Lo cierto es que el equipo de Arbeloa decidió no firmar su rendición en Cornellà por orden de Vinicius, verdadero alborotador del partido y autor de los dos grandes goles que evitaron un alirón en diferido del Barça. Tendrá que ganárselo en un Clásico en el que le vale el empate. Tras una temporada de trayectoria ondulada, Vinicius tuvo un de esos picos que le hacen imparable. Incluso metido en casi todas las polémicas, muchas de ellas producto de la dureza que empleó con él el Espanyol, fue el verdadero jefe del partido.

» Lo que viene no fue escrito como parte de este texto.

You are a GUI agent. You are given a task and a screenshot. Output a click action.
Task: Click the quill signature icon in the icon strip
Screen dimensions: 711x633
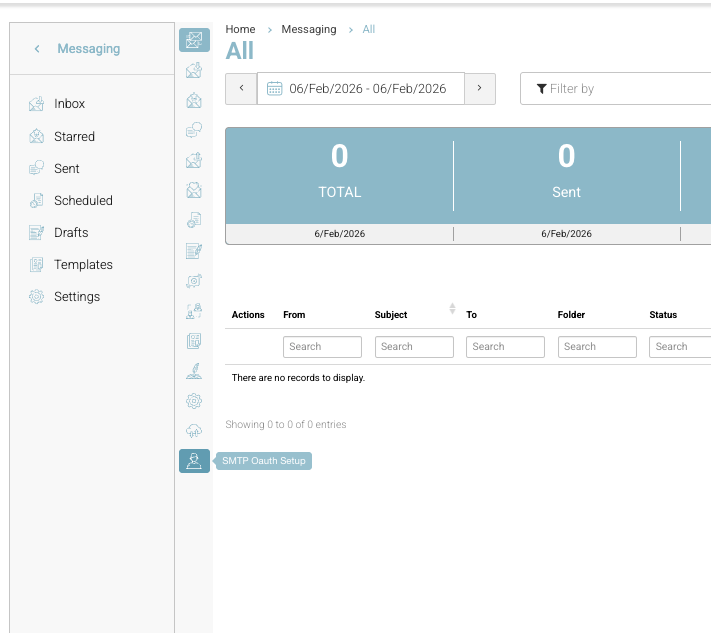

Al otro lado, el equipo de Manolo González no interrumpió su vertiginoso viaje del cielo al suelo. No fue la suya la versión fantasmal de las últimas semanas, pero tampoco apretó demasiado a un Madrid tan incompleto y con tan pocas perspectivas. Llegó poco y remató mal, dos alertas de peligro extremo.
Mendy, de cristal
Bajo amenaza de alirón, con Arbeloa virtualmente amortizado, Mbappé al sol de Cagliari y casi un tercio de la plantilla a la sombra por las lesiones, la alineación del Madrid en Cornellà procuró guardar las apariencias, que una cosa es abandonar la esperanza y otra abandonarse del todo. Jugaron los mejores de los posibles, un once que dejó algunos mensajes. El primero, que Mendy, con todo, está por delante de Carreras y Fran García en los partidos de la verdad, si es que este puede considerarse como tal. Lástima que se haya vuelto de porcelana china. Duró diez minutos. Repite su papel de eterno convaleciente. Esta vez parece que fue el aductor el que le mandó a la lona al primer esprint.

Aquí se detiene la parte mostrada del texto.